DATA FOR THE TASK:
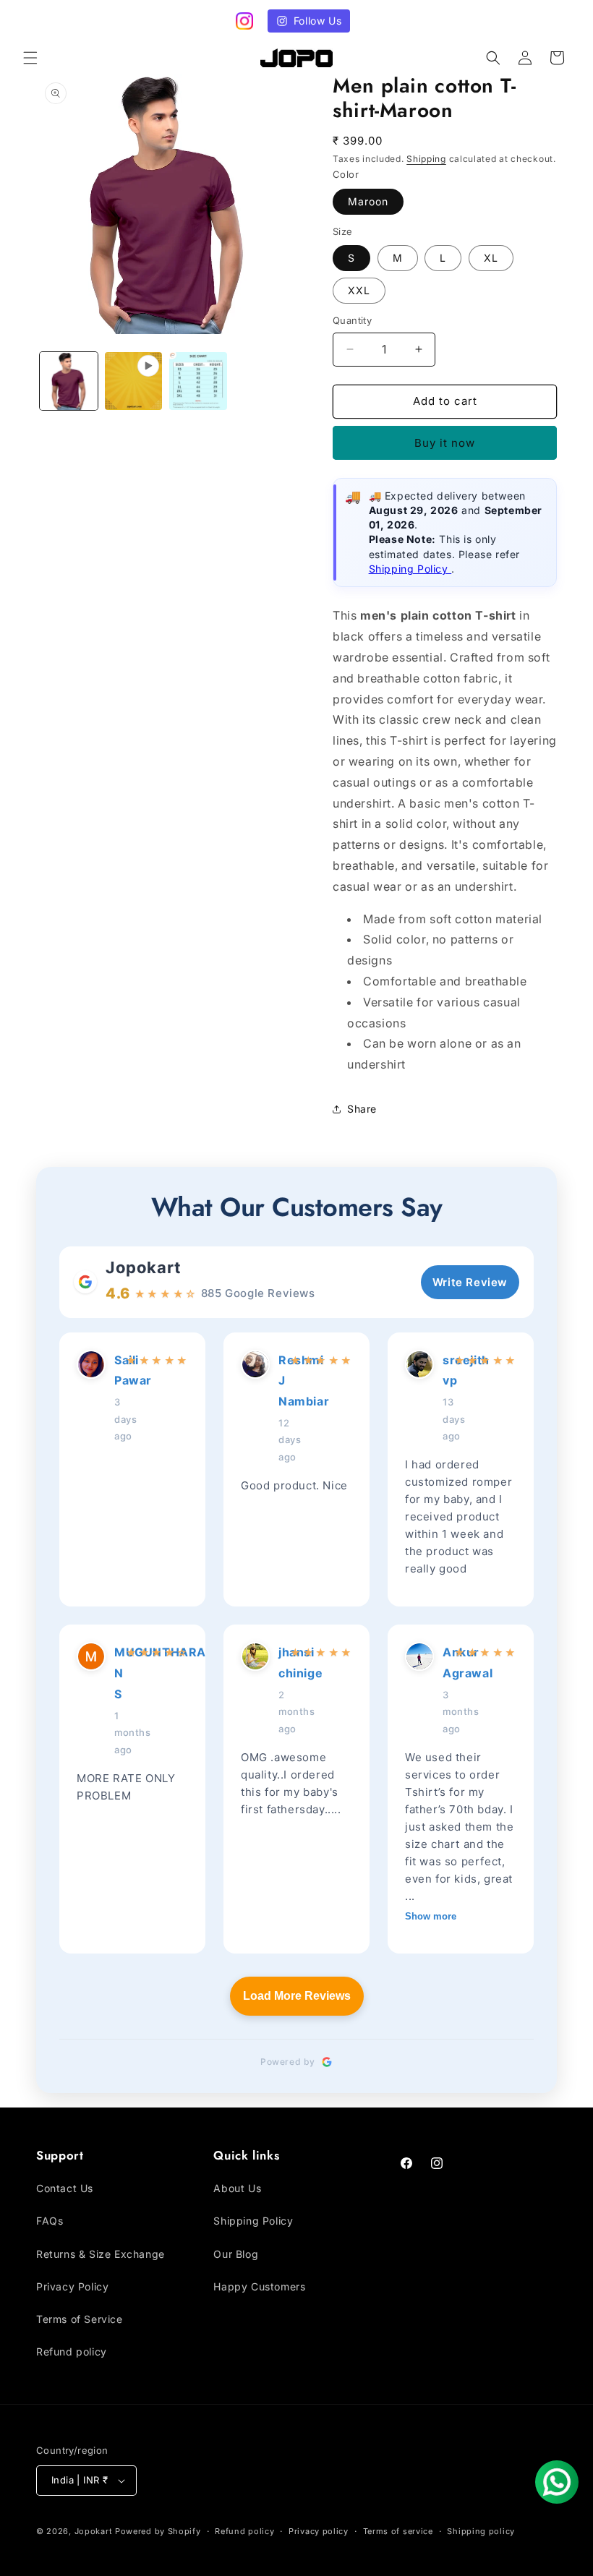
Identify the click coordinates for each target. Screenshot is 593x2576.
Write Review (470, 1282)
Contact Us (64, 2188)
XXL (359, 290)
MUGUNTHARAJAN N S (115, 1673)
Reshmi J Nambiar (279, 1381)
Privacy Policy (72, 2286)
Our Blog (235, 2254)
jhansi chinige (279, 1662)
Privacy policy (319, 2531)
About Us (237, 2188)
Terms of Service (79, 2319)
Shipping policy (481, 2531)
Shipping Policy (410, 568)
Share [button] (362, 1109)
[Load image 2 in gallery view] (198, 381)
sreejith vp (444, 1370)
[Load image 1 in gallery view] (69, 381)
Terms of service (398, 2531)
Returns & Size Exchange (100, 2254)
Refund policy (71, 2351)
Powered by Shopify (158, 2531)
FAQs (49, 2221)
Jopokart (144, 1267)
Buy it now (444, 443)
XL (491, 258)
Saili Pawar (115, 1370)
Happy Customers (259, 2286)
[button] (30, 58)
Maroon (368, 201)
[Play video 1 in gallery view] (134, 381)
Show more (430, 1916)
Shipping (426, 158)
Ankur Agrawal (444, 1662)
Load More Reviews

TASK TO CARRY OUT: Give back the data exactly, with no images.

RESPONSE TO THE EXERCISE:
Identify the click coordinates for each target. Screenshot is 593x2576.
Write Review (470, 1282)
Contact Us (64, 2188)
XXL (359, 290)
MUGUNTHARAJAN N S (115, 1673)
Reshmi J Nambiar (279, 1381)
Privacy Policy (72, 2286)
Our Blog (235, 2254)
jhansi chinige (279, 1662)
Privacy policy (319, 2531)
About Us (237, 2188)
Terms of Service (79, 2319)
Shipping policy (481, 2531)
Shipping Policy (410, 568)
Share [button] (362, 1109)
[Load image 2 in gallery view] (198, 381)
sreejith vp (444, 1370)
[Load image 1 in gallery view] (69, 381)
Terms of service (398, 2531)
Returns & Size Exchange (100, 2254)
Refund policy (71, 2351)
Powered by Shopify (158, 2531)
FAQs (49, 2221)
Jopokart (144, 1267)
Buy it now (444, 443)
XL (491, 258)
Saili Pawar (115, 1370)
Happy Customers (259, 2286)
[button] (30, 58)
Maroon (368, 201)
[Play video 1 in gallery view] (134, 381)
Show more (430, 1916)
Shipping (426, 158)
Ankur Agrawal (444, 1662)
Load More Reviews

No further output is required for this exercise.